Ее приветили старшие — те, чьим мнением нельзя не дорожить: В. Корнилов, Т. Бек, Ю. Ряшенцев, Е. Евтушенко, Л. Аннинский… Они заметили ее раньше, чем других в том переломном (но, слава богу, не переломанном) поколении, к которому принадлежат В. Павлова, Ю. Гуголев, Е. Исаева, В. Степанцов, В. Иноземцева, М. Ватутина, Л. Каганов — и, наконец, Д. Быков, чьего феерического таланта с лихвой хватило бы на три-четыре литературные генерации. (Я упоминаю здесь только своих студийцев.) Вместе с ними И. Кабыш свидетельствует, что поколение состоялось.
…Среди той виртуозной невнятицы, пифического бормотания, и претенциозной зауми, которая спешит выдать себя за последний поэтический писк (каковым, к сожалению, является), стих Инны Кабыш звучит трезво и внятно. Она смысловик — в том понимании, в каком говорил о себе О. Мандельштам, написавший «Мы живем, под собою не чуя страны»… Она смысловик, ибо ее интересует смысл происходящего — с ней, с историей, со страной, с народом. Она — не побоюсь этого слова — поэт социальный и, более того, социально ответственный. Но прежде всего — поэт. Потому от нее можно ждать каких угодно сюрпризов. «Невеста без места» называется ее предыдущая книга. Она из тех невест, которые убегают из-под венца.
ИЗБРАННЫЕ СТИХИ
«Учебой ли, в тимуровцы игрой…»
Учебой ли, в тимуровцы игрой
охвачена, — была я всюду первой.
Отличницей. Общественницей. Стервой.
Меня не научили быть второй.
Остановить бы тройку на скаку,
спросить: «Куда, родимая, несешься?..»
Что первенством от смерти не спасешься,
я знаю. Чем спасешься — не секу.
Переборов ребяческую прыть,
живу неспешно, то есть драматично,
предпочитая не демократично,
а царственно решать, куда мне плыть.
…И мне уже не страшно быть второй.
И пятой. И десятой. И последней.
Да может, тот бессмертней, кто бесследней,
и тот первей, кто замыкает строй.
«Если поезд ушел, надо как-нибудь жить на вокзале…»
Юрию Ряшенцеву
Если поезд ушел, надо как-нибудь жить на вокзале:
в туалете, в буфете, под фикусом пыльным, у касс,
ибо нам небеса это место и век навязали,
как вовек полагалось верхам: не спросивши у нас.

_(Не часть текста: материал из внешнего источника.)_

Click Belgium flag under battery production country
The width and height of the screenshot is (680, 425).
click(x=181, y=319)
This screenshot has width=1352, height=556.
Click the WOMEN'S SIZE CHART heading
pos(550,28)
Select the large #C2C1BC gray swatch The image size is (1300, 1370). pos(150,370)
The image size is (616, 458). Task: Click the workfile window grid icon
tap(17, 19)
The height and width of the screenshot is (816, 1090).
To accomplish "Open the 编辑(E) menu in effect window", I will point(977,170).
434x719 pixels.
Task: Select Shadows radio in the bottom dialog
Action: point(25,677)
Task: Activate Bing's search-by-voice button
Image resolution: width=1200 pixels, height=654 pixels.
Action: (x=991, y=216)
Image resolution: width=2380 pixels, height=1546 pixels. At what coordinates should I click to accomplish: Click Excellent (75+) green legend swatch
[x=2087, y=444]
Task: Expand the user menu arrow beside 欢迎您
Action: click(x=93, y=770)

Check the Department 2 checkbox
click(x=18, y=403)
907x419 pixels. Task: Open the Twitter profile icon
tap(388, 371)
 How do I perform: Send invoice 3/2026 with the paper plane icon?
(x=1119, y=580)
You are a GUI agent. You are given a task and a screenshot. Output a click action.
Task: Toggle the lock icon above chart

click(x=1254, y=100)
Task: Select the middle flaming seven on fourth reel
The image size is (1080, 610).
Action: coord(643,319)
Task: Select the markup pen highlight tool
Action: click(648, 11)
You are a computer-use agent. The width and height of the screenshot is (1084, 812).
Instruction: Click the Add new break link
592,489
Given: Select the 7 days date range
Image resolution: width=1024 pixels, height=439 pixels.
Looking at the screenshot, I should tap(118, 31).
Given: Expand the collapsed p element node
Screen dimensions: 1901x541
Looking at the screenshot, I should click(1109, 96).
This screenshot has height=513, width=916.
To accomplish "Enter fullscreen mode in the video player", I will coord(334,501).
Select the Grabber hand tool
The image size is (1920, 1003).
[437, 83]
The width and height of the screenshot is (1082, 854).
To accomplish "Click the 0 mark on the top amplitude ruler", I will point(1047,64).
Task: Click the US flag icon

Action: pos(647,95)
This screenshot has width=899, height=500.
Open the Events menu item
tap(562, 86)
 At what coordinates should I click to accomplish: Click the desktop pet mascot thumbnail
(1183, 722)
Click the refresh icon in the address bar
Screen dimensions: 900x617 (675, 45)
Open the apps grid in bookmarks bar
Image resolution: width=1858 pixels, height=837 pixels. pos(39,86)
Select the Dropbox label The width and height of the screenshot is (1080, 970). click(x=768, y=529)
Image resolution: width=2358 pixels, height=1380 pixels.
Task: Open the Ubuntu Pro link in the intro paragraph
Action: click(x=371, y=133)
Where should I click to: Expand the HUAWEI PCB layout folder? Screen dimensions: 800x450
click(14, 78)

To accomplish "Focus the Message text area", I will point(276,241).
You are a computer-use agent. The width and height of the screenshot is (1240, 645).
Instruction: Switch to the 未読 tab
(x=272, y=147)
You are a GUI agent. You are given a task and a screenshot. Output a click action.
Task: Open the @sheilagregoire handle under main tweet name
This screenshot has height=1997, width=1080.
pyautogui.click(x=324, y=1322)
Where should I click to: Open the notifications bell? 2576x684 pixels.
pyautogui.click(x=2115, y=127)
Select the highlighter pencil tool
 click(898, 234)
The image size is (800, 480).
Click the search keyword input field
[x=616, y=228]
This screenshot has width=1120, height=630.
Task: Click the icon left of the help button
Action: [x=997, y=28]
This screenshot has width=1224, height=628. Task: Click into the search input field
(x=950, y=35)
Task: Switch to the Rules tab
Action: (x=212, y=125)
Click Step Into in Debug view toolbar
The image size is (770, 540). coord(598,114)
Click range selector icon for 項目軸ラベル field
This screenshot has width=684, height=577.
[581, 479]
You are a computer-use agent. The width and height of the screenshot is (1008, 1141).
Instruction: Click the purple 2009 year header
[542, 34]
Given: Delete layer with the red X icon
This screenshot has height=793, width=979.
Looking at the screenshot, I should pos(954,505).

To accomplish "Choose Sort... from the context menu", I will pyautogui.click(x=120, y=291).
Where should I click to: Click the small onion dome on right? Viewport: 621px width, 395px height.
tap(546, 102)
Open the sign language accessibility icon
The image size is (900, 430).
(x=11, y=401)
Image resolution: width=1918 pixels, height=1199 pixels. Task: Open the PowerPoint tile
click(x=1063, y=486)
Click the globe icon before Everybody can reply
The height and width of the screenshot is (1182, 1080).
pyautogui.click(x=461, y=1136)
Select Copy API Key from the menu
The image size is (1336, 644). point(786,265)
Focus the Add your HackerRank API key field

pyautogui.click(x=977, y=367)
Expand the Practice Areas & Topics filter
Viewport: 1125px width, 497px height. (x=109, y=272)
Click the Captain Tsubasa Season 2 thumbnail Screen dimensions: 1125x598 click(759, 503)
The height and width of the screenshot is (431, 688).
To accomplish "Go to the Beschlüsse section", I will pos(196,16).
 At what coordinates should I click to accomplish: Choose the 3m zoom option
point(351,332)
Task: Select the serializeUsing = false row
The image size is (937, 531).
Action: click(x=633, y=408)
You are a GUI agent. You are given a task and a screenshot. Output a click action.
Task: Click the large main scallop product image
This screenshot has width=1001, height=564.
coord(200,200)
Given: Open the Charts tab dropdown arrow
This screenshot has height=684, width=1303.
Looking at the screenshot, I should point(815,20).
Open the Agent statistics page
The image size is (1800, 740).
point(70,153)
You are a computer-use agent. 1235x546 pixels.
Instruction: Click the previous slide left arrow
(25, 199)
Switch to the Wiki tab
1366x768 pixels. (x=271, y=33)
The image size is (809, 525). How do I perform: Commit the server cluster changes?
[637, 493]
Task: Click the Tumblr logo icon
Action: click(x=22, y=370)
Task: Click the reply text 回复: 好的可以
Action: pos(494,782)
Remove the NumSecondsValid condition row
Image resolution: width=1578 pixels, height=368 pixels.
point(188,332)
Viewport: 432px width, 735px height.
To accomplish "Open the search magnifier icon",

Надо ставить заплатки на платья и ставить палатки,
разводить не руками, а кур, хризантемы, костры,
и Писанье читать, и держать свою душу в порядке,
и уехать хотеть за троих, то есть как три сестры.
И кругами ходить, как в тюрьме, по сквозному
перрону, —
и понять, и проклясть, и смириться, и все расхотеть,
и без зависти белой смотреть на дуреху ворону,
что могла б и в Верону на собственных двух улететь.
И на этом участке планеты дожить до рассвета,
и найти себе место под крышей и солнцем в виду
раскуроченных урн, и дожить до весны и до лета,
и слова рифмовать, и не тронуться в этом аду.
И стоять на своем, и пустить в это месиво корни,
и врасти, а потом зацвести и налиться плодом,
ибо поезд запел в небеса и свистки его горни,
но остался вокзал, на котором написано: «Дом».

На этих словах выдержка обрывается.